From an ODPi perspective, I think the best thing about it was the fact that so many people learned about who we, as ODPi, are and what we do. Many people I talked to had never heard of us but they were excited when we explained our goals and what we have done so far. And for many who had heard of us but were confused or concerned (i.e., are we competing with ASF? are we another distribution? why do we even need the ODPi?), we were able to communicate our mission and answer their questions.
Hence I am excited about ODPi’s announcement at Apache: Big Data North America — it has become a gold sponsor of the ASF. It is a great way for ODPi to enhance its contributions to the ASF, which already include contributing features and bug fixes in Apache Hadoop and related projects. ODPi, its member companies, and the ASF all want a stronger Hadoop ecosystem and community, and this is another way that ODPi can help achieve that goal.
The Hadoop ecosystem includes a number of companies distributing Hadoop as well as many companies and projects providing applications that run on Hadoop. As each distribution and application makes slightly different assumptions about how the software is installed, what versions of various packages are being used, and how the packages are configured, it becomes impossible for end users to successfully mix and match software from different projects and companies. And for those applications trying to run on multiple distributions, the test matrix grows ever larger and the investment required to produce their software grows. This situation does not help the ecosystem grow and thrive.
A fast-growing and healthy ecosystem benefits all who are involved in that ecosystem, such as ASF big data projects, companies distributing those projects and selling products in the ecosystem, and end users. Giving end users assurance that the projects they adopt and purchase will work together speeds their adoption. Lowering the investment for application builders will increase the number of applications written on top of Hadoop. As more end users and application builders enter the ecosystem, the ecosystem will become more diverse, looking more like the picture below. A more diverse ecosystem will be a healthier ecosystem.

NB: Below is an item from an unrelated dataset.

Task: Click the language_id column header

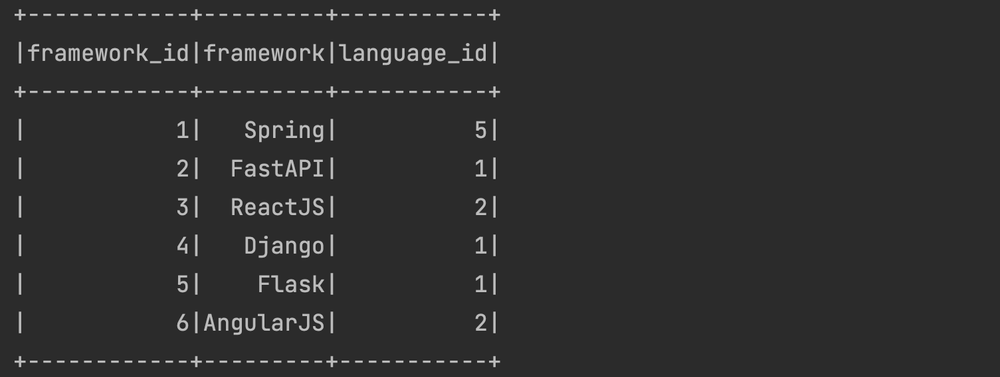Action: click(413, 54)
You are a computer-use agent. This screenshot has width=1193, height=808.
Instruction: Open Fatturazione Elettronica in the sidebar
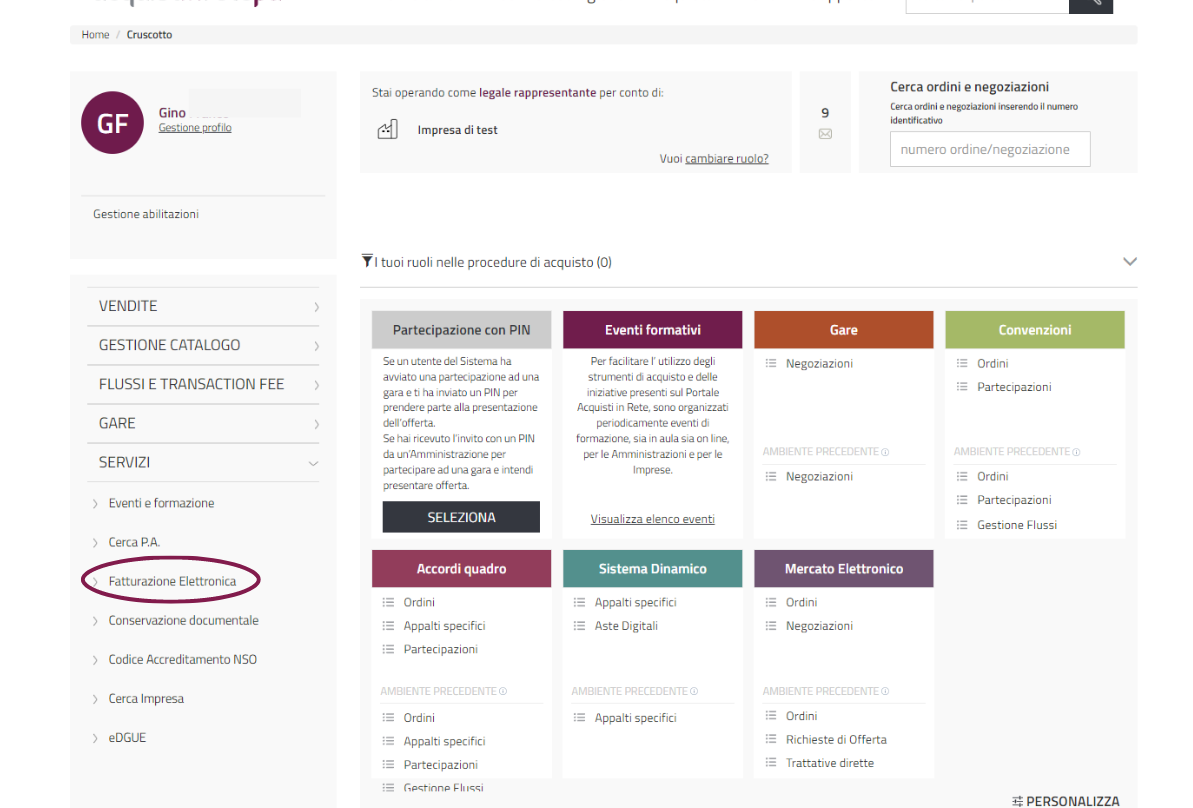click(172, 581)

How does ODPi help with this? As I said in my keynote at Apache Big Data, ODPi provides specifications for Hadoop runtime and operations. The recently released runtime specification stipulates how compliant distributions should install and configure Apache Hadoop and what environment variables should be set to indicate the location of executables and jar files. It also proscribes actions such as changing public APIs. We will soon be releasing an operations specification for Apache Ambari that will provide similar requirements. These specifications allow application builders to code and test with confidence. They will allow end users to deploy many different applications on their compliant distributions. So let’s work together to accelerate the big data ecosystem!